2- Bazı fakihler tarafından, açık bir şekilde bir kişinin haram olan bir malı şeri harcamalara göre sarf edebileceğinin varit olduğu da bilinmelidir. Buna ise Asım İbn Kuleyb’in babasından, o da ensardan bir adamdan şöyle dediği şeklindeki rivayetini delil getirmişlerdir: (Allah’ın Rasulü Sallallahu Aleyhi ve Sellem ile cenazeye çıkmıştık. Allah’ın Rasulü Sallallahu Aleyhi ve Sellem’in kabrin başında (kabri) kazan kişiye şu nasihatte bulunduğunu işittim: Ayakları tarafından daha geniş ve başı tarafından daha geniş olsun. Geri döndüğünde karşılaştığı bir kadını çağırdı. Bunun üzerine geldi ve yemek getirdi. Sonra elini daldırdı, ardından kavim de daldırdı ve yediler. Bunun üzerine babalarımız Allah’ın Rasulü Sallallahu Aleyhi ve Sellem’in lokmayı ağzında gevelediğini gördüler. Sonra (Sallallahu Aleyhi ve Sellem) şöyle dedi: إني أجد لحم شاة أخذت بغير إذن أهلهاAilesinin izni olmadan alınmış bir koyun etinin olduğunu görüyorum.” Bir kadın göndermişti: (Kadın) ey Allah’ın Rasulü, bana bir koyun alması için Baki’ye gönderdim, fakat bulamadım. Bunun üzerine -bir koyun satın alabilirim diye- bana parasını göndermesi için (haber) gönderdim fakat bulunamadı. Sonra bana bunu gönderdi. Bunun üzerine Aleyhissalatu ve’s Selam şöyle dedi: أطعميه الأسارى... “Onu esirlere yedirin…”)

Verilen kayıtlar:
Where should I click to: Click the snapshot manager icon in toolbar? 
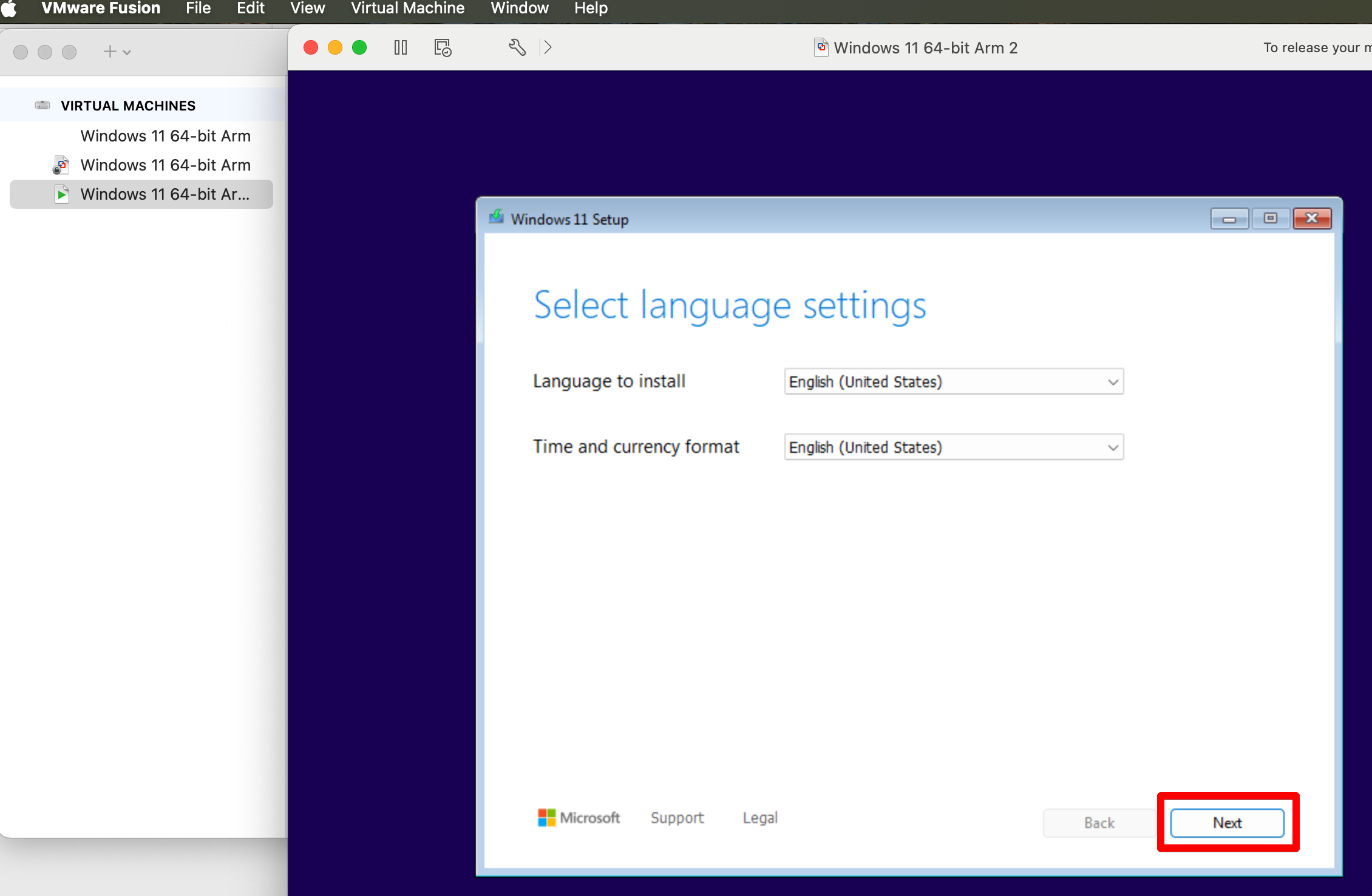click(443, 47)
---
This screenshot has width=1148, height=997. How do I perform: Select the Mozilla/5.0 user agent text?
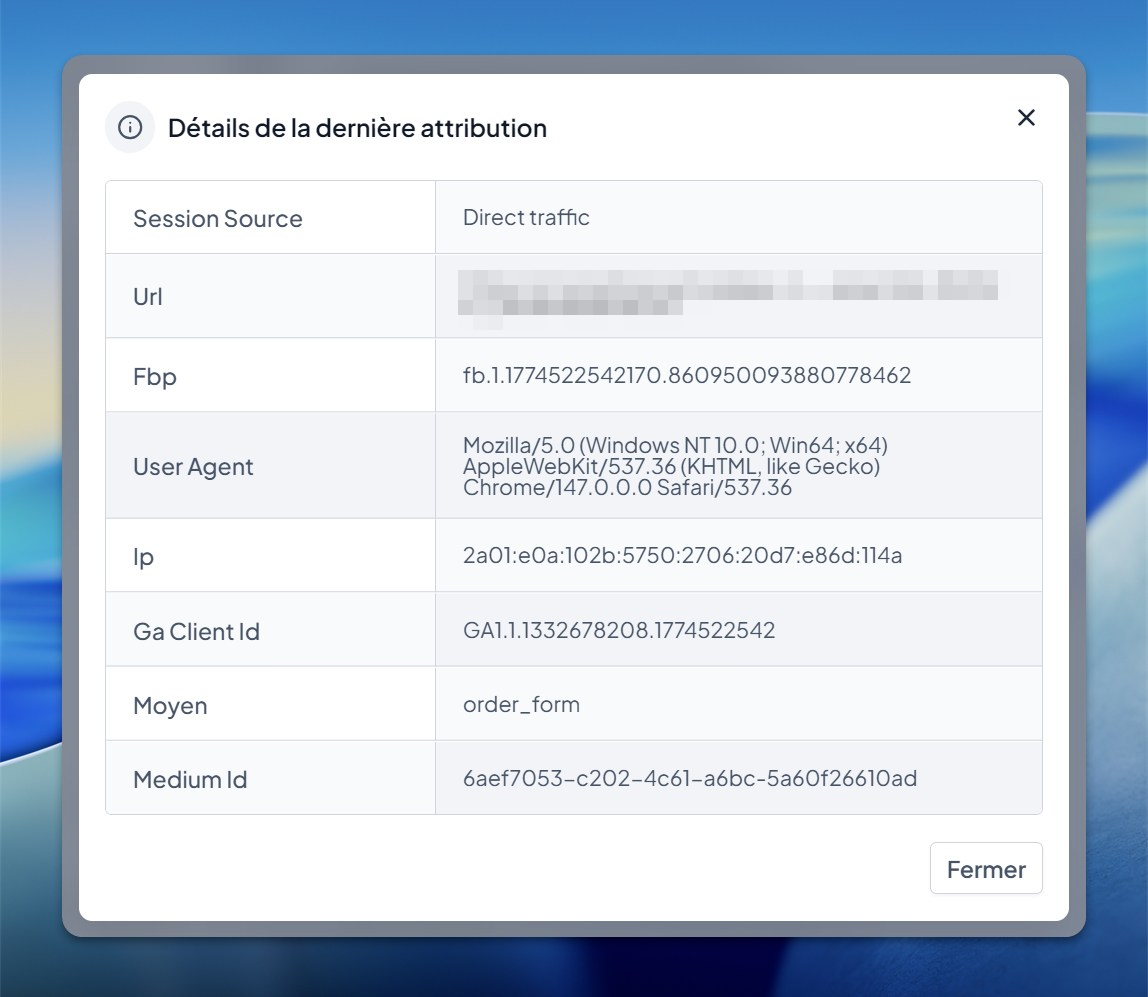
---
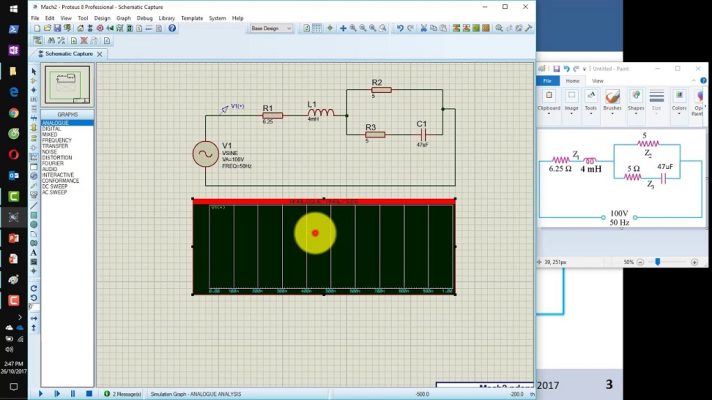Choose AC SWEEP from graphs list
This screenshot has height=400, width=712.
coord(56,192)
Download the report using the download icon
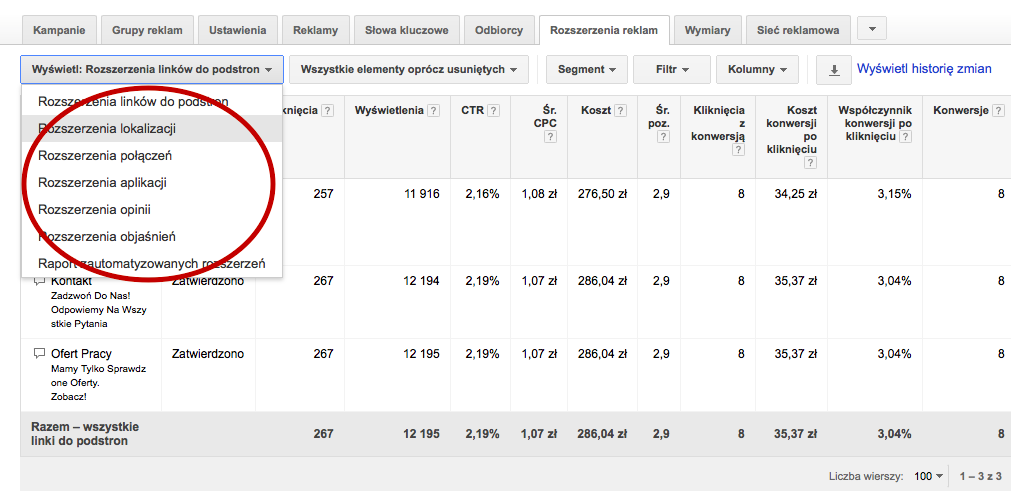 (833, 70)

Yazılı görevler:
• a. Kayıtlarda "Where should I" ifadesini içeren satırdan "click(443, 47)" ifadesini içeren satıra kadar olan satırları hiç değiştirmeden çıkarın. Resimleri yanıta almayın.
• b. Haram malın şer'i yollarla harcanmasına dair metni, son cümlesinden sonrasını yazarak sürdürün.

Beklenen sonuçlar:
• a.
Where should I click to: Click the snapshot manager icon in toolbar? 
click(443, 47)

• b.
Diğerleri nezdinde Müslümanların maslahatları kelimesinden daha kapsamlı olarak geçmektedir. Zira genel olarak gönüllü sadaka şeklinde harcanabileceğini söylemişlerdir. Örneğin: Fakirlere vermek veya mescitler inşa etmek gibi. Çünkü bu eşyalar, sadaka harcamalarındandır ki bu Hanife’nin sözüdür: Haşiyetü İbn Abidin’de geçmektedir. (3/223). Maliki: Kurtubi’nin El-Camiu li Ahkami’l Kur'an. (3/366)

Fakihlerden, “Allah yolunda, yani “cihat” yolunda infak edilir” diyenler de vardır ki bu, Şeyhul İslam İbn Teymiye’nin görüşlerinden biridir. Zira Mecmuul Feteva’da şöyle diyor. (28/401): (Bir kişinin eline haram olan bir mal geçse, kendilerini bilmediğinden ve benzerlerinden dolayı onu sahiplerine vermesi mümkün değilse, onu Allah yolunda infak edebilir. Zira onun harcanması bu şekildedir. Günahları çok olan biriyse, onun en büyük ilacı cihattır. Kim günahların kurtulup tövbe etmek istiyorsa ve onu da sahiplerine vermesi mümkün değilse, o (malı) sahipleri adına Allah yolunda infak edebilir. Zira bu, cihat sevabının hasıl olmasıyla birlikte kurtuluşunun en güzel yoludur…) 

İkincisi: Sebze satışında çalışman hakkındaki ikinci sorunun cevabı: (… Ben sebze satışı alanında seyyar satıcılık yapıyorum; malı pazardan alıyorum ve aldığım yer ile aramda yaklaşık kırk kilometre mesafe var ve bazen üründe bir kusur buluyorum… Komisyon yerinin sahibine veya “simsar” denilen kişiye geri dönüldüğünde, maldaki kusur nedeniyle malın fiyatından düşülmesi bir gelenek olmuştur. Şayet ürünü aynı gün geri iade edersem, nakliyat masrafları bana belki de ürünün fiyatından daha fazlasına mâl olmaktadır. Talep ettiğimiz bu değer veya indirimi almamız bize haram olur mu?) Bitti.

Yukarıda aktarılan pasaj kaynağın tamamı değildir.